(Problem details) The entries below contain a line with "Task: Click the Close button" and a line with "Given: Open the Storage warehouse icon". Retype exactly everything from the first down to the second, both included, and nothing else.

(Raw data)
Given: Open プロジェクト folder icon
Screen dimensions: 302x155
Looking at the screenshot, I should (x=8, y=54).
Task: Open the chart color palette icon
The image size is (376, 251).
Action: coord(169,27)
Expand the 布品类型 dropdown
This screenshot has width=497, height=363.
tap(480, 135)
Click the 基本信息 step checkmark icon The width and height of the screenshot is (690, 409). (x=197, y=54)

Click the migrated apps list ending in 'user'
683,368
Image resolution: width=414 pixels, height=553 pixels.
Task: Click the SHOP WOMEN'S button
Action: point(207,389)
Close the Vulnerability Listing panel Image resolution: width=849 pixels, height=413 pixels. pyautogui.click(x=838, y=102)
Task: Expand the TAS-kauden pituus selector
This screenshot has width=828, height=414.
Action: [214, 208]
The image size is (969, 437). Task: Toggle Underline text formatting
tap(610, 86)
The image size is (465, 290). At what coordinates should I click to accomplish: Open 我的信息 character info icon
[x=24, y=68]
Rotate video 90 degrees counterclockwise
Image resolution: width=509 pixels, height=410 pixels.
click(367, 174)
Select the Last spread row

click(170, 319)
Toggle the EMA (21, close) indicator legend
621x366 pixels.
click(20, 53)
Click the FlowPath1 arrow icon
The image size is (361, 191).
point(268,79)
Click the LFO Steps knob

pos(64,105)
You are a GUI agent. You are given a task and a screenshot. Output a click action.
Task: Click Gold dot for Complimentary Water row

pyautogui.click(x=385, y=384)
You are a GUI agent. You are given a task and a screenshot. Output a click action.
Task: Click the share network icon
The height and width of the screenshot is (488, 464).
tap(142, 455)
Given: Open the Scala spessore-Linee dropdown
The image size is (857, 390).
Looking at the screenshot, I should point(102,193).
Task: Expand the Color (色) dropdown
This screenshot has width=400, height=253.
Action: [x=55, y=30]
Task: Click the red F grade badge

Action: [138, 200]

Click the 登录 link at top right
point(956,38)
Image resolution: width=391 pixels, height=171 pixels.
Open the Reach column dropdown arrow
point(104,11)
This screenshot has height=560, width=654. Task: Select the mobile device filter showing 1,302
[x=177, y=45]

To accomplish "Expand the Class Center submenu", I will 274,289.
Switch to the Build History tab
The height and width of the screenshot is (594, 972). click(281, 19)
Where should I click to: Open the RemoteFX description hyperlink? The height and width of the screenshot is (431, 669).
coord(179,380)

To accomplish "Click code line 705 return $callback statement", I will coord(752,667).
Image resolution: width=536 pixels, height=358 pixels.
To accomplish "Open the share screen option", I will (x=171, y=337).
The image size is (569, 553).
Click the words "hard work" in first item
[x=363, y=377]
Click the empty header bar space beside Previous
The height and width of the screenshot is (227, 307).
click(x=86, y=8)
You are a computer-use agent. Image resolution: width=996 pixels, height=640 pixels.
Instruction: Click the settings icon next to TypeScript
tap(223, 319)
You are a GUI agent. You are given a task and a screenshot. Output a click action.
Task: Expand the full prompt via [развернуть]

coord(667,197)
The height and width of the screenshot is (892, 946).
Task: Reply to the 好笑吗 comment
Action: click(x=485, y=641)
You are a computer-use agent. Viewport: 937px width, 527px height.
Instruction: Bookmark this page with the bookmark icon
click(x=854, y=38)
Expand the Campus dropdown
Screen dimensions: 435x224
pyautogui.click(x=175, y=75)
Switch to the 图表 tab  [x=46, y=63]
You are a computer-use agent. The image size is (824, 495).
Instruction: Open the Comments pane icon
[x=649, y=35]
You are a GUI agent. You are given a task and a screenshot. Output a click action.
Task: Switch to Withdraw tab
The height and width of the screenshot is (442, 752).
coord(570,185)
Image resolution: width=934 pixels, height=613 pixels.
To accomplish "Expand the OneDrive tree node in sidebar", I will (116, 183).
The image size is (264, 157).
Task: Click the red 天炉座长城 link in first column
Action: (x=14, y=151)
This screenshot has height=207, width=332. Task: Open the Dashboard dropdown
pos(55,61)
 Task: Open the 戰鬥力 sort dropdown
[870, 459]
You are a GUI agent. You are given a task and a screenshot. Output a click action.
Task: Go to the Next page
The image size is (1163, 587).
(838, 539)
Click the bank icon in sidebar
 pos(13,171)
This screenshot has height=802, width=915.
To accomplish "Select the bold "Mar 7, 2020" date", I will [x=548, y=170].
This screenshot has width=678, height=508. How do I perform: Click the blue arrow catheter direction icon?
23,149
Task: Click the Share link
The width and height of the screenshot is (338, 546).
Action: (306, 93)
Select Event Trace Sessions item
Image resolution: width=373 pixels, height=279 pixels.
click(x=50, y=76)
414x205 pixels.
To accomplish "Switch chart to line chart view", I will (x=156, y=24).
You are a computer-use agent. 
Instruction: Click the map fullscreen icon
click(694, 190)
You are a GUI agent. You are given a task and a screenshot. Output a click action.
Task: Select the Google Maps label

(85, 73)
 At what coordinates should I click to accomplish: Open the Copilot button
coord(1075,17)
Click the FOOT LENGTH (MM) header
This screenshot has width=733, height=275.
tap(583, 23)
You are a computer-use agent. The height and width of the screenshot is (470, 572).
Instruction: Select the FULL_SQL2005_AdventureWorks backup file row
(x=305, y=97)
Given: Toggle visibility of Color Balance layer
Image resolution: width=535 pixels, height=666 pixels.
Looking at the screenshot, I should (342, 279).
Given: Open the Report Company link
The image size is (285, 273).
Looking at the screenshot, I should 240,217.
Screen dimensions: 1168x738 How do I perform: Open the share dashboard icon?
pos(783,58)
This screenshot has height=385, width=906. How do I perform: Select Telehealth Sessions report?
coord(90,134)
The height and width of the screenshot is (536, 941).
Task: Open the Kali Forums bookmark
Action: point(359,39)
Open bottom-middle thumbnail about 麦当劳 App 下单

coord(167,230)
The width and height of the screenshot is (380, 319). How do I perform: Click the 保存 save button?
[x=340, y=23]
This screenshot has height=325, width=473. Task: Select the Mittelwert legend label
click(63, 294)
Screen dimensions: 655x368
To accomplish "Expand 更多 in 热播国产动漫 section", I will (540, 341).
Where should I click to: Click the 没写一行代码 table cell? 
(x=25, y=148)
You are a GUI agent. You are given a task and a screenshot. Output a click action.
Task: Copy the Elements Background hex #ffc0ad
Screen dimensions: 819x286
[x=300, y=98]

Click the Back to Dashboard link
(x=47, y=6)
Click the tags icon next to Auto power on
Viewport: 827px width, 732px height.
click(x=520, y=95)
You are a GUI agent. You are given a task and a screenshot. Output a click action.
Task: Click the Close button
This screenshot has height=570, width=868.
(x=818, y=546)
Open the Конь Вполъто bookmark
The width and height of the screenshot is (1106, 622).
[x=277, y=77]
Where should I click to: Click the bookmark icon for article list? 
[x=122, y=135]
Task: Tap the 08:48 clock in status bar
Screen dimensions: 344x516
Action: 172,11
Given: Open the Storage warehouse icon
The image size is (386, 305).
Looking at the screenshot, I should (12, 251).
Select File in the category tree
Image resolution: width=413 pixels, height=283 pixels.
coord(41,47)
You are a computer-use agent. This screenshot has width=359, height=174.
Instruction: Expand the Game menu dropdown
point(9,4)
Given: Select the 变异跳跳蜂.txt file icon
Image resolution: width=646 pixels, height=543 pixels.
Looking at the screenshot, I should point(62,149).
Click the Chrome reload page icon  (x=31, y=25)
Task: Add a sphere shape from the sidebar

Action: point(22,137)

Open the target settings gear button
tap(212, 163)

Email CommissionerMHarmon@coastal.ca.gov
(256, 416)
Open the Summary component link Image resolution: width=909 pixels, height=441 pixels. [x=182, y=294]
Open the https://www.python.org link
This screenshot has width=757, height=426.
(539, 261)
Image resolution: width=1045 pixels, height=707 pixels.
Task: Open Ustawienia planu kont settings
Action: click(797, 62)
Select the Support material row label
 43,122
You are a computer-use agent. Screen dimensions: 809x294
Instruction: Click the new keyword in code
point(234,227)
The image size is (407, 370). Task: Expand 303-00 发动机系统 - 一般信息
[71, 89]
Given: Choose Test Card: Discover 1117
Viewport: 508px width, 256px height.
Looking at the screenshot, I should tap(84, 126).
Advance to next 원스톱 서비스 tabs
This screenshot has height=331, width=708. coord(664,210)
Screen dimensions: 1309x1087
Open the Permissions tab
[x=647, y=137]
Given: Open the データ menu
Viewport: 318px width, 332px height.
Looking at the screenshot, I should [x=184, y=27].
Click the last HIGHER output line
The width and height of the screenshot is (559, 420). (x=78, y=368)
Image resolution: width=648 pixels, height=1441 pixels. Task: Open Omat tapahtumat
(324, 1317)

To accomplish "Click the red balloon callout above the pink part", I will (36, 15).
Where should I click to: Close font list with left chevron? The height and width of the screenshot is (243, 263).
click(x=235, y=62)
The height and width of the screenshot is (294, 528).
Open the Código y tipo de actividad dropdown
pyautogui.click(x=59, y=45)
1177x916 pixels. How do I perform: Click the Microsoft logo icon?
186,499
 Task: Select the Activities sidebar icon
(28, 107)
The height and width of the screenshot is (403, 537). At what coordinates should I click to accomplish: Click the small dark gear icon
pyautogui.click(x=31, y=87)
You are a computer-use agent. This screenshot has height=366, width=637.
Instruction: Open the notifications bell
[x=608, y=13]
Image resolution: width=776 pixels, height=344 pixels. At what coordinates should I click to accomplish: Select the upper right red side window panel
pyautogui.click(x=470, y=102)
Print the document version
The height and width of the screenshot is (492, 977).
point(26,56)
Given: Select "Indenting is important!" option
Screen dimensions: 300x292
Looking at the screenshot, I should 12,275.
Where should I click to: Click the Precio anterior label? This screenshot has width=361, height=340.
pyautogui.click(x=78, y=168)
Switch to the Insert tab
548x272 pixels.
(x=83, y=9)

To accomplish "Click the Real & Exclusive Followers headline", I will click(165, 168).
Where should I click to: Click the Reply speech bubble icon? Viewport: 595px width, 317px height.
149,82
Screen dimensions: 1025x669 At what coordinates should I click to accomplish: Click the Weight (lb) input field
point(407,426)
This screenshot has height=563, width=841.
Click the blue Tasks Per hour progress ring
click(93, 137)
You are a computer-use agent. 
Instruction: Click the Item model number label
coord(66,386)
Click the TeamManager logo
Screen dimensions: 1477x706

(Completed exercise)
Task: Click the Close button
This screenshot has height=570, width=868.
(x=818, y=546)
Open the Конь Вполъто bookmark
The width and height of the screenshot is (1106, 622).
[x=277, y=77]
Where should I click to: Click the bookmark icon for article list? 
[x=122, y=135]
Task: Tap the 08:48 clock in status bar
Screen dimensions: 344x516
Action: 172,11
Given: Open the Storage warehouse icon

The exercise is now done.